Le 20 juin 2024, l’arbitre a rendu une décision en faveur de notre confrère Michael Palmer, mécanicien de catégorie 13 à YUL avec 35 ans de service, reconnaissant que sa mise à pied était injustifiée et discriminatoire.
L’arbitre ordonne à l’employeur de verser à Michael 14 mois de salaire perdu, soit environ 120 000 $, en plus des heures supplémentaires qu’il n’a pu effectuer, avec intérêts au taux légal. De plus, une bonification de son fonds de pension d’environ 500 $ par mois lui est accordée, pour un total estimé à 150 000 $.
Nous saluons le travail exceptionnel de Serge Gélinas, du District 140, ainsi que de l’exécutif du Local, qui ont accompagné ce dossier avec rigueur et détermination.
Retour sur une bataille de longue haleine
L’histoire de Michael Palmer est marquée par une lutte de plusieurs années contre une injustice flagrante. En 2013, il subit un accident du travail. Trois ans plus tard, la CNESST le déclare apte à reprendre ses fonctions sans limitations.
À son retour, il informe son gestionnaire qu’il ne peut conduire de véhicule en raison d’effets secondaires de sa médication. L’employeur lui accorde alors un accommodement pendant trois ans. Mais en 2019, un nouveau gestionnaire décide de le déplacer vers une autre fonction, dans un environnement isolé et dégradant, surnommé par les travailleurs «la cage«.
Lorsque survient la pandémie de COVID-19 en 2020, Michael est mis à pied dans le cadre d’une réduction d’effectifs. Mais contrairement à d’autres travailleurs, il n’est jamais rappelé après la fin de la mise à pied technique en juin 2020. Il se retrouve donc sans salaire pendant un an, jusqu’à sa réintégration forcée en juin 2021.

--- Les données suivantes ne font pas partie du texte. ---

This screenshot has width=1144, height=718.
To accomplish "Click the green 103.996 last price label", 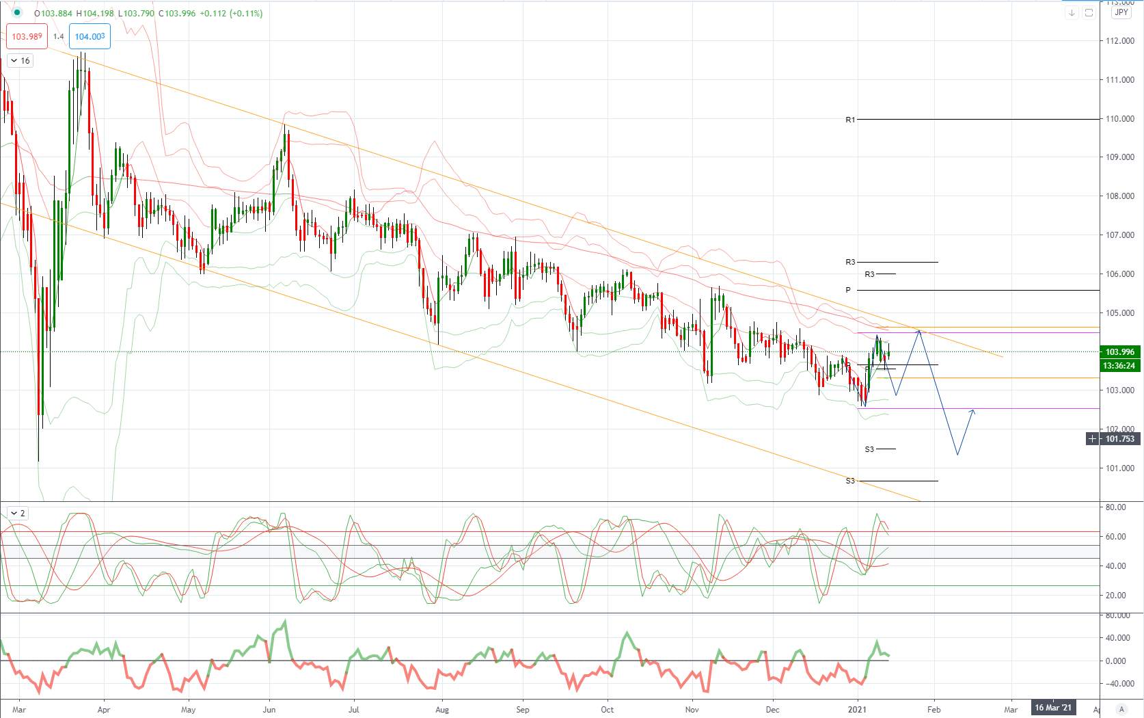I will coord(1119,352).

L’Association internationale des machinistes et des travailleurs de l’aérospatiale (AIMTA) a contesté cette situation devant l’arbitre, soutenant que l’employeur avait violé la convention collective ainsi que la décision de la CNESST. L’arbitre a tranché en faveur du confrère Palmer, jugeant que l’employeur avait agi de manière discriminatoire en raison de sa déficience, un motif de distinction illicite selon la Loi canadienne sur les droits de la personne.
Une victoire qui renforce nos droits collectifs
Ce jugement est une victoire importante pour tous les travailleurs et travailleuses. Il rappelle que les accommodements en milieu de travail ne sont pas une faveur, mais un droit. Il souligne aussi l’importance de la solidarité syndicale pour combattre les décisions injustes et faire respecter nos conventions collectives.
Notre confrère Michael Palmer pourra tourner la page sur cette période difficile, retrouver la dignité qu’il mérite et bénéficier d’une compensation juste pour les préjudices subis. Cette décision envoie aussi un message fort aux employeurs : nous ne tolérerons aucune discrimination et nous continuerons à défendre les droits de tous nos membres avec détermination.
La lutte paie, et cette victoire est celle de toute notre section locale !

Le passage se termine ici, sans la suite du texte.